Troy's smile faded when he looked at me. "...depression."

"Yeah..." I mumbled, finally admitting it to someone.

He gave me a smile and leaned his head on my shoulder. "If you ever want to talk, you can come to me, all right? You're my dude now – I want to know about these things. Maybe I can help?"

"Trust me, you have helped me a lot already," I told him truthfully. "I've tried to look at the world as you see it."

He nodded, wrapping his arm around my stomach. It felt really good to actually talk about it. It was even better when he understood. I had been worried he would laugh at my face or something.

"I wish you could see yourself as I see you," he said. "You're a good guy. I've always known that. You take care of your friends and help everyone who needs it. You really are pure gold."

"I wouldn't say that..." I muttered, before I could stop myself.

"I would, and I did. And I mean it," he said.

I shook my head and looked down. "Was there something else you wanted to ask?"

"Yeah, I did, but I don't want to seem insensitive if I changed the subject now," he said.

"Trust me, I really do want to change the subject," I muttered.

"Luke," he spoke my name with warmth in his voice, and I looked back at him. "I'm glad you chose to show me this part of you. I won't tell anyone about it, if you don't want to, and I want you to know I am here for you, just like you're here for me."

I nodded because I didn't know what to say.

He nodded too and kissed my cheek. "We don't have to talk about it if you don't want to. I can wait until you're ready."

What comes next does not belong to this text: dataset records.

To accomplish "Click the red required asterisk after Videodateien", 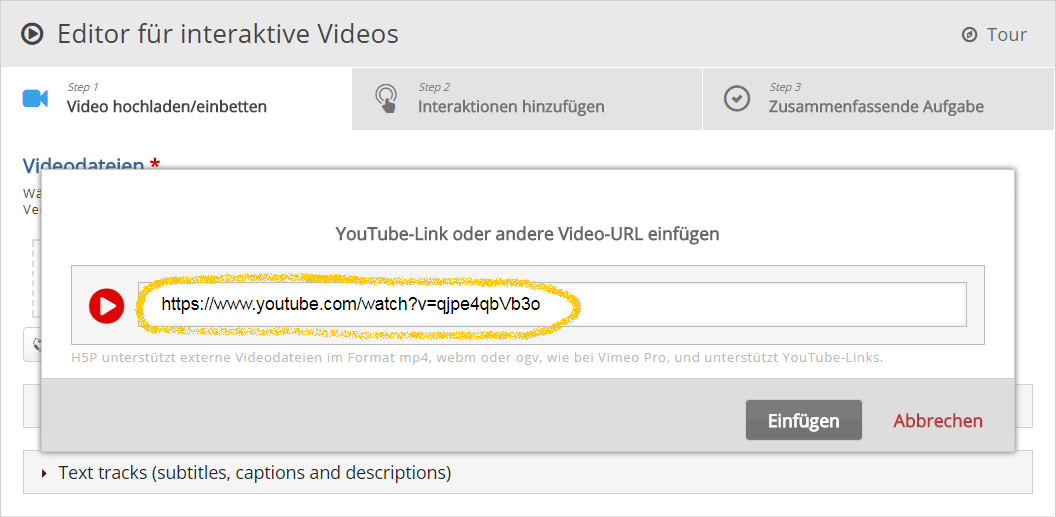I will pyautogui.click(x=155, y=164).
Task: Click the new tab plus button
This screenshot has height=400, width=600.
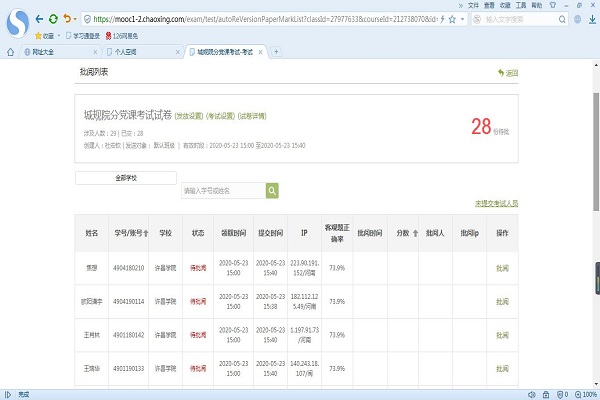Action: [277, 52]
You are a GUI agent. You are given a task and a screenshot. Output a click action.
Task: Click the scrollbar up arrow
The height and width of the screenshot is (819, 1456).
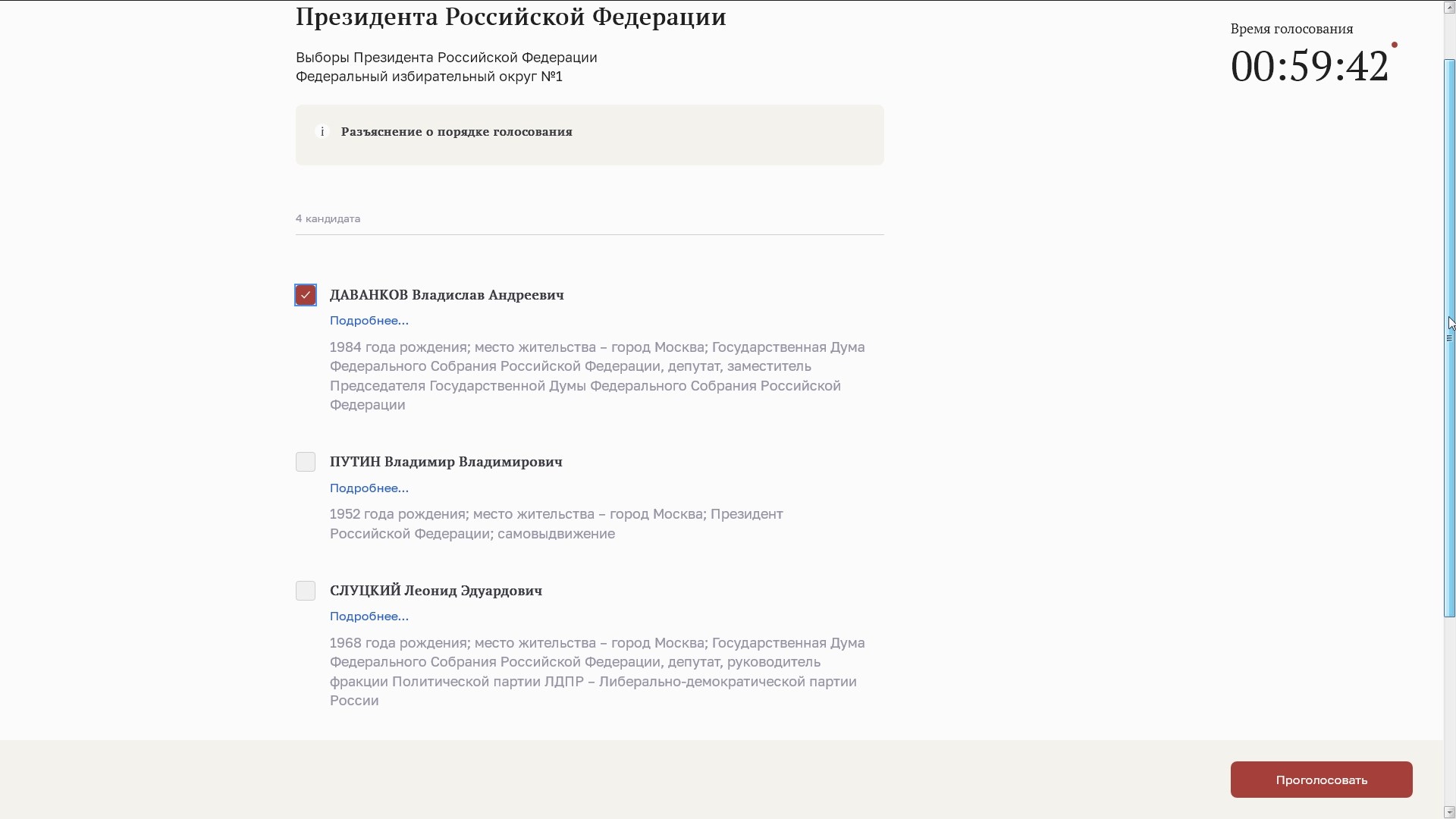pos(1449,7)
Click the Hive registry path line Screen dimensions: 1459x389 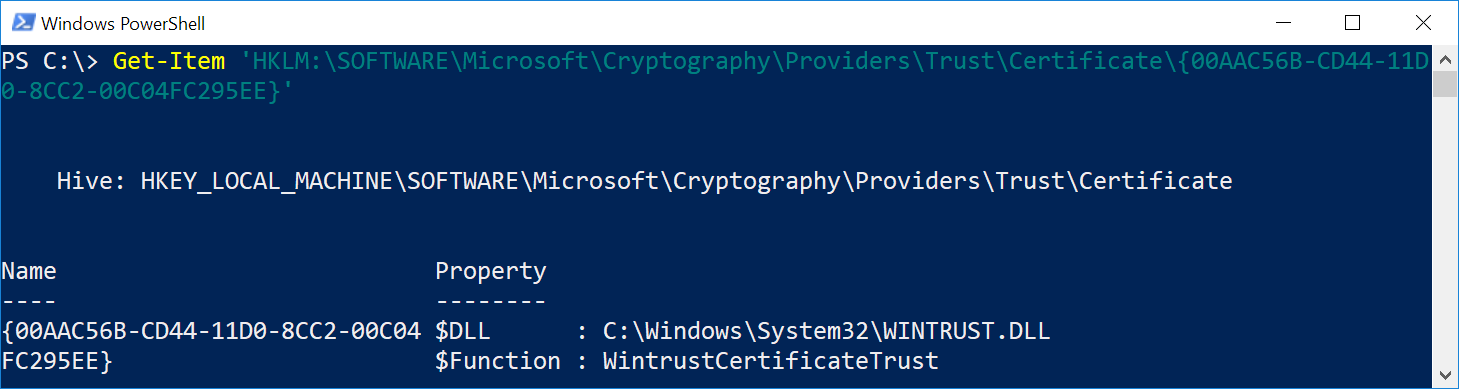[644, 181]

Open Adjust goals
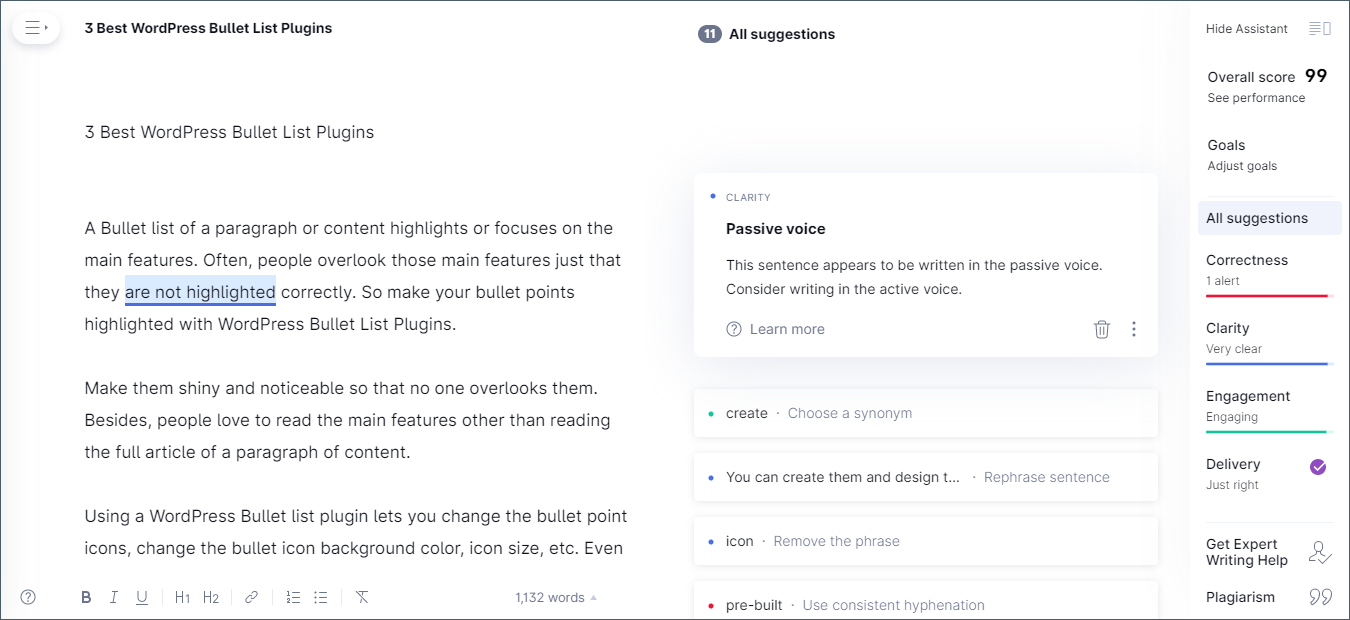click(x=1242, y=166)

"Thanks," I said, feeling relieved.

"Okay, so, I saw this pair of glasses–"

"Oh, God..." I sighed. "I really didn't want you to know about them..."

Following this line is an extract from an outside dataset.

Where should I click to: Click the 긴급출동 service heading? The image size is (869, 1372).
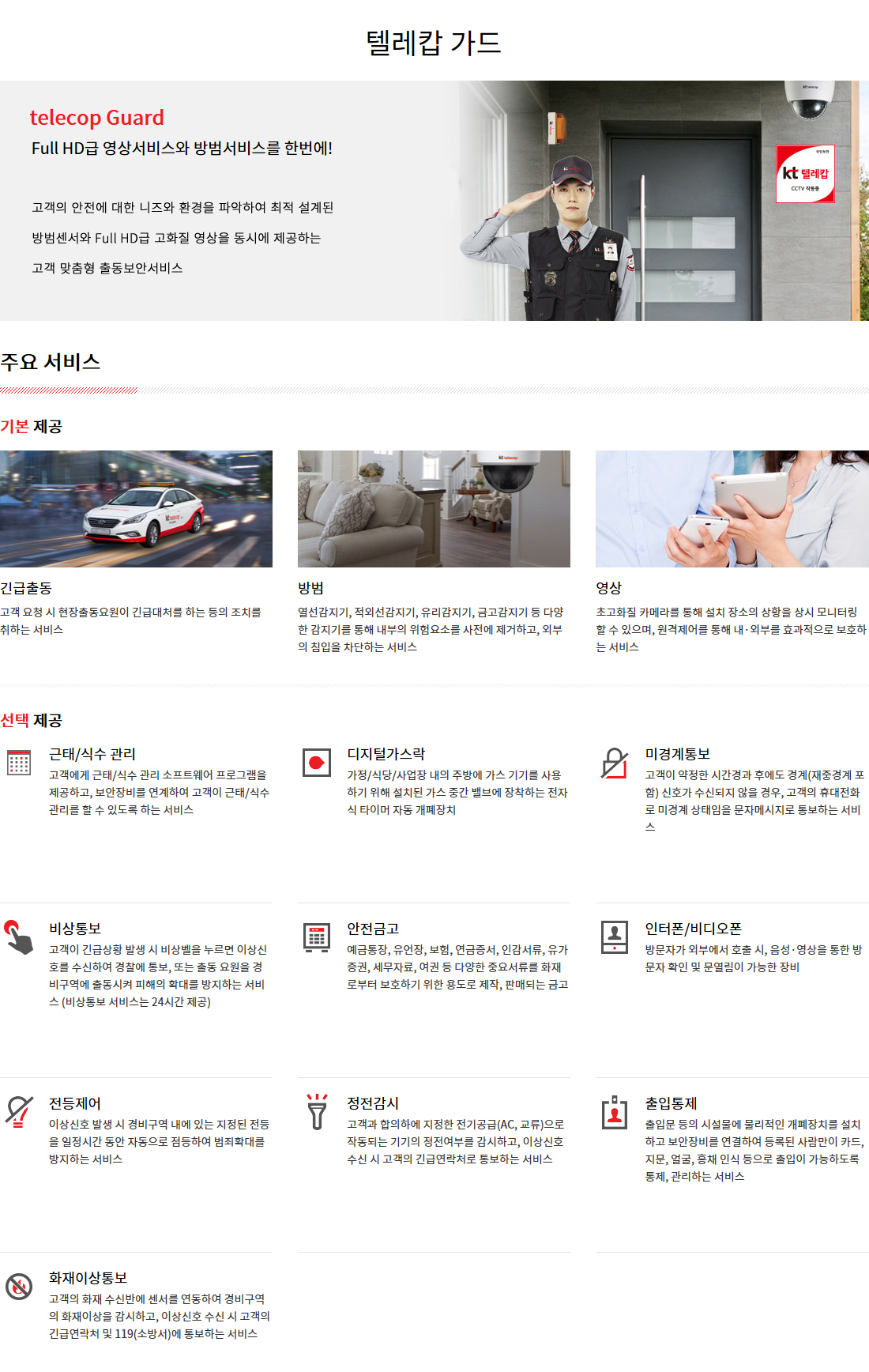click(26, 588)
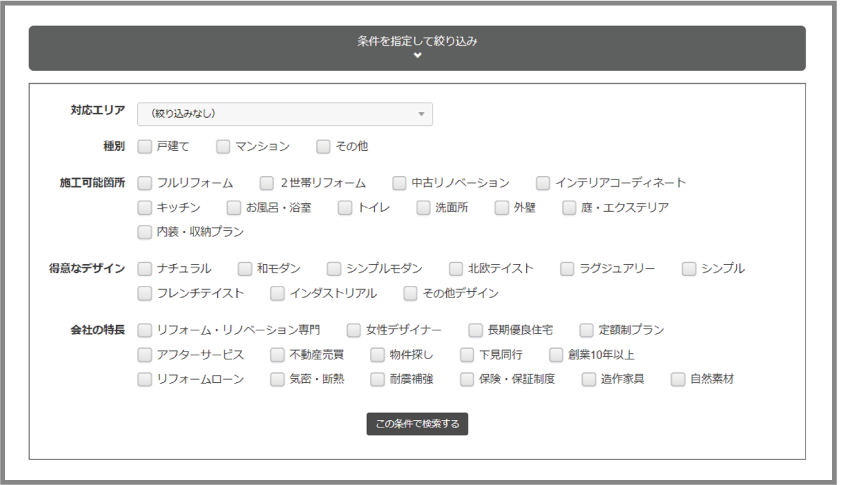Tick the インテリアコーディネート checkbox
Screen dimensions: 842x485
pos(543,183)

"Why not?" he chuckled. "If it makes you feel any better, every single person in my family uses glasses, so I'm probably going to need them too at some point."

"Really?"

"Yup," he said and stood up again. He walked to my drawer and grabbed the glasses from it. "Are these, like, reading glasses?"

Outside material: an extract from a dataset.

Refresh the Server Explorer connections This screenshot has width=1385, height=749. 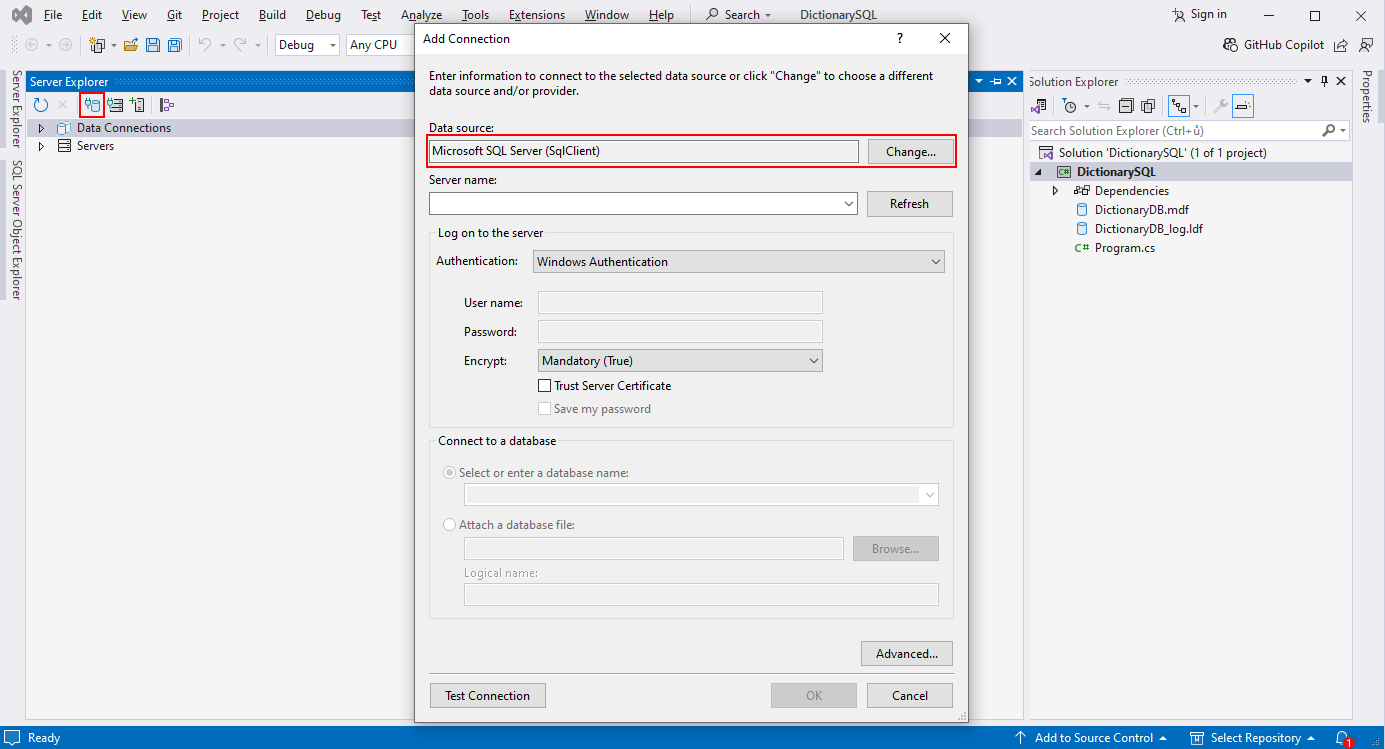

"No," I sighed and got up to take them from him. "I should be using them all the time, but..." I turned to glare at the ugly, black glasses.

"Why don't you?"

"Because they make me look like a nerd," I sighed.

"What? That's not possible," he said, looking at my body. I shook my head and put the glasses away, but he was persistent. "Could I see how you look with them?"

"No," I grunted, but he gave me the puppy eyes. "Fine." I put the glasses on and turned to face him. I could see a lot better with them. "See? I look like a nerd!"

"A very hot nerd," he cooed, and stepped right in front of me, placing his arms around my shoulders. "You're like the Australian version of Clark Kent," he continued with a smile.

I squinted my eyes at him, but forgot to resist when he suddenly kissed my lips. I placed my hands on his sides, pulling him closer to kiss him deeper.

"My dude is a hot nerd," he murmured softly with a smile on his lips, without breaking the kiss completely.

Suddenly, it didn't sound such a bad thing to look like a nerd, after all.